Part 33

995 112 20
                                    

Irina tampak mondar mandir sambil sesekali melihat kehalaman rumah. Tadi siang entah kenapa perutnya tiba-tiba terasa sembelit,tapi jadwal melahirkannya masih empat hari lagi.
Hari ini Firman mengatakan ada rapat penting, jadi Irina urung mengabari keadaannya pada suaminya.

Tapi lambat laut keadaannya semakin tidak baik, mulai ada darah mengalir disela-sela pahanya. Irina mulai panik dan baru saja menyuruh Mira menelpon suaminya, ia tidak ingin terjadi apa-apa pada anaknya.

Sekarang ia duduk ditemani Mira dan para pelayan lainnya yang mulai ikut panik.
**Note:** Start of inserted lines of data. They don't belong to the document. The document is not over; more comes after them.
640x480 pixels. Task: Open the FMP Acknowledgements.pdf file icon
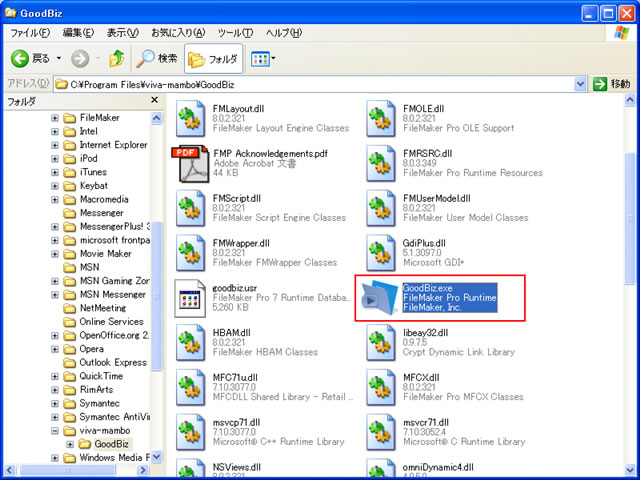coord(190,165)
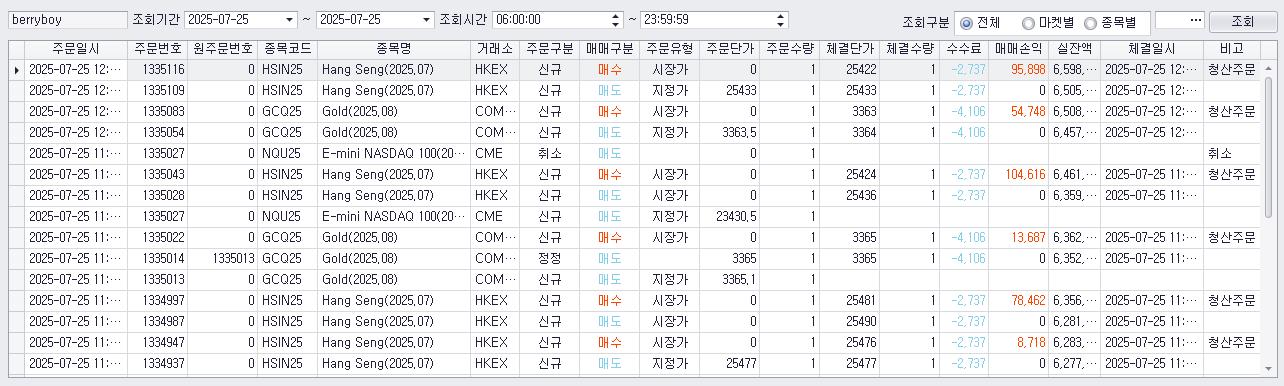This screenshot has width=1284, height=386.
Task: Select order row 1335116 via row indicator arrow
Action: [16, 70]
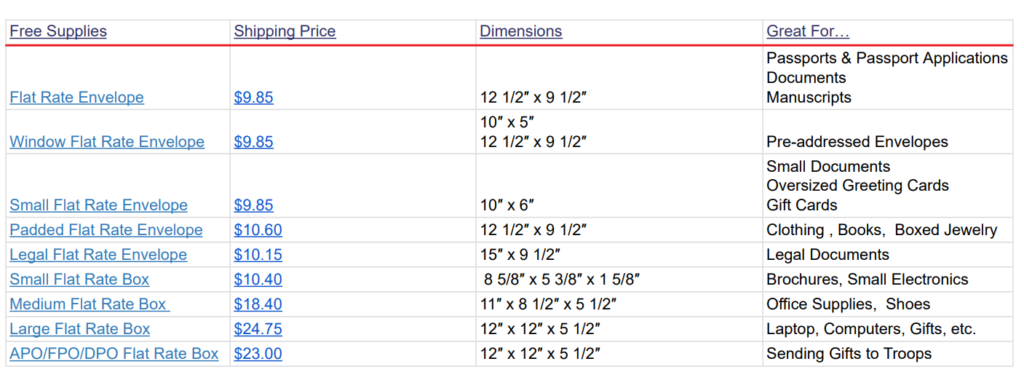This screenshot has height=372, width=1024.
Task: Click the Shipping Price column header
Action: click(x=285, y=31)

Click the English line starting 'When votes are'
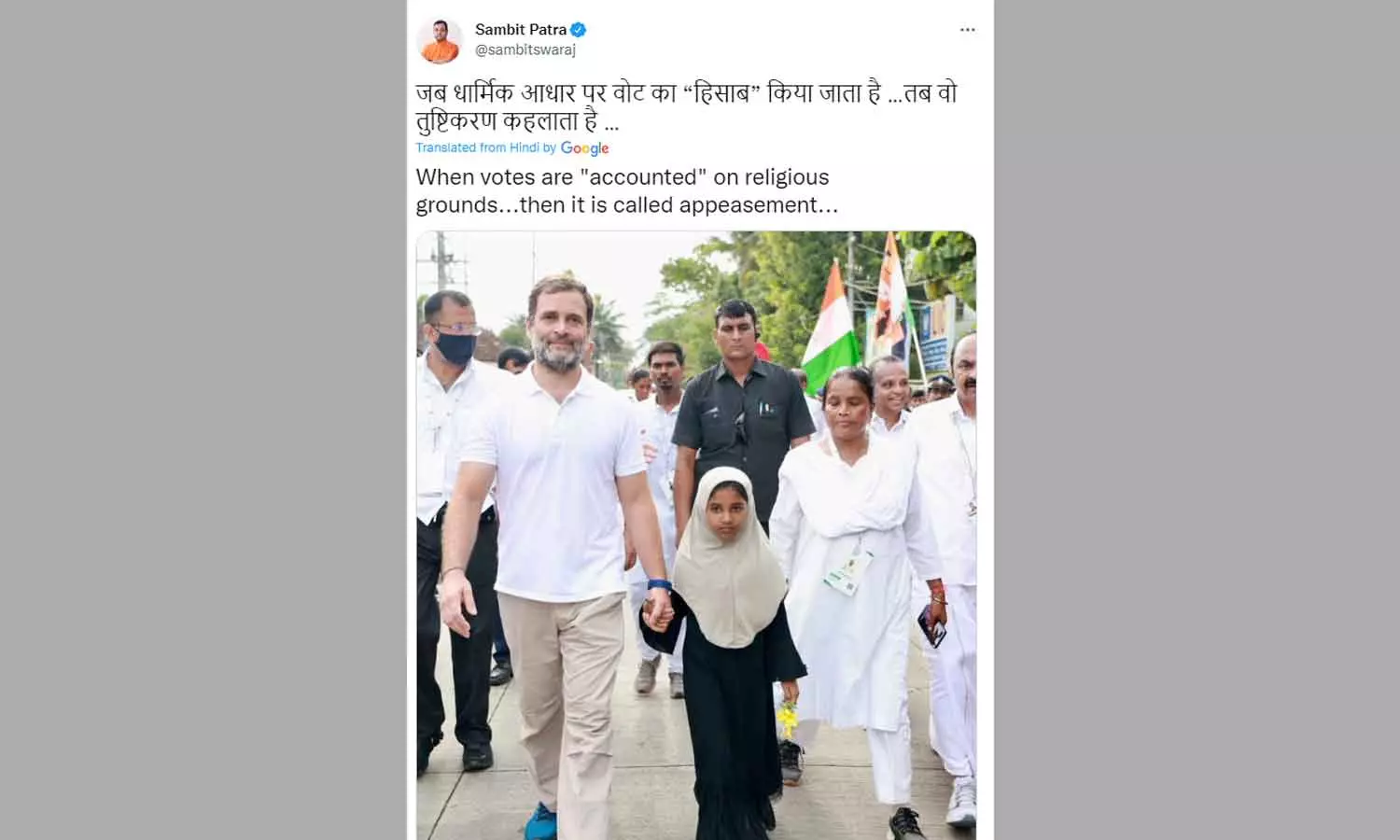(x=623, y=177)
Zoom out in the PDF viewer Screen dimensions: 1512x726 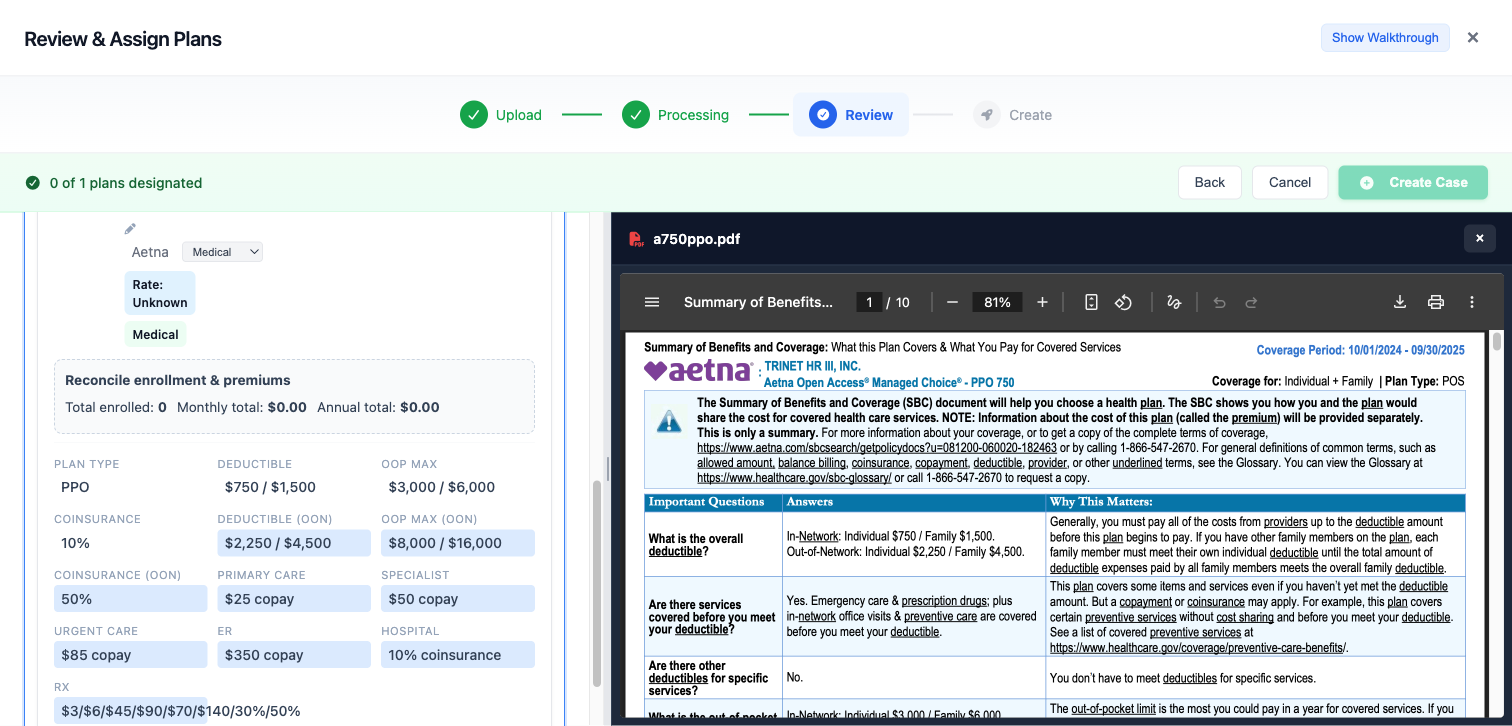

Sesekali mereka mengelap keringat Irina yang terus keluar. Sesekali ia meringis ketika rasa sembelit itu muncul lagi.

Suara mobil berhenti membuat sebagian pelayan tersenyum lega, akhirnya tuan mereka datang. Nyonya Irina tidak mau dibawa kerumah sakit tanpa suaminya, dan itu membuat semua pelayan kalang kabut, takut terjadi sesuatu pada Nyonya mereka.

Firman melangkah cepat menuju ruang tamu ketika Mira mengabarinya tentang keadaan istrinya, dan parahnya, Irina tidak mau dibawa kerumah sakit tanpa dirinya, Firman panik setengah mati. Ia segera mengakhiri rapatnya dan bergegas pulang kerumahnya.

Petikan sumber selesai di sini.